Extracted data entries
● ● ● ●

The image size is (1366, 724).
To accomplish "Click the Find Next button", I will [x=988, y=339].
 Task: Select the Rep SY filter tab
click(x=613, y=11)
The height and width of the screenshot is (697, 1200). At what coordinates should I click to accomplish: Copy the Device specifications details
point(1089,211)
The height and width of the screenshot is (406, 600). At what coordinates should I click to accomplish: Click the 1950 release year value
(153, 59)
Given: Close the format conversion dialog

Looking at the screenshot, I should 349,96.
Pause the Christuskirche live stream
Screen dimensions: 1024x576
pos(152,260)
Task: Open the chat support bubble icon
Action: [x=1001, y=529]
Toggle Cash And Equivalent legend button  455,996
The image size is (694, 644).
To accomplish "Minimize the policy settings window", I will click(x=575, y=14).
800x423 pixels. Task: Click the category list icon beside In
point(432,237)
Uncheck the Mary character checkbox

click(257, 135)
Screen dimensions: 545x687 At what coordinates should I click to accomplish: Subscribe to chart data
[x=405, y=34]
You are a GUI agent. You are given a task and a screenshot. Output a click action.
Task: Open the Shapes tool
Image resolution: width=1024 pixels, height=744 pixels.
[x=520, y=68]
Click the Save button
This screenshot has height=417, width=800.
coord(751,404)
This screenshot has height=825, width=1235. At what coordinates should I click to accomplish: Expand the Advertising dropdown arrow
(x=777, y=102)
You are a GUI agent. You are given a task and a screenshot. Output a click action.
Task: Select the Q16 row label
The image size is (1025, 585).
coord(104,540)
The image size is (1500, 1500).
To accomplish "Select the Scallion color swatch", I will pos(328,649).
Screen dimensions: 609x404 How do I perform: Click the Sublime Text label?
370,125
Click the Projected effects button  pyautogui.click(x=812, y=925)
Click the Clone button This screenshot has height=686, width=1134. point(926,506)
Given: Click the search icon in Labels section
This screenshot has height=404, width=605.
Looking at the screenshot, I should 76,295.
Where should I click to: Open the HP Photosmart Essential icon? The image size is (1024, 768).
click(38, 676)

● ● ● ●

• DIRECTIONS FOR THIS TASK
From the records above, transcribe exactly the run of lines that opens with the line holding "This screenshot has height=825, width=1235." and closes with the line holding "Click the Clone", both included.

• SOLUTION FOR THIS TASK
This screenshot has height=825, width=1235. At what coordinates should I click to accomplish: Expand the Advertising dropdown arrow
(x=777, y=102)
You are a GUI agent. You are given a task and a screenshot. Output a click action.
Task: Select the Q16 row label
The image size is (1025, 585).
coord(104,540)
The image size is (1500, 1500).
To accomplish "Select the Scallion color swatch", I will pos(328,649).
Screen dimensions: 609x404 How do I perform: Click the Sublime Text label?
370,125
Click the Projected effects button  pyautogui.click(x=812, y=925)
Click the Clone button This screenshot has height=686, width=1134. point(926,506)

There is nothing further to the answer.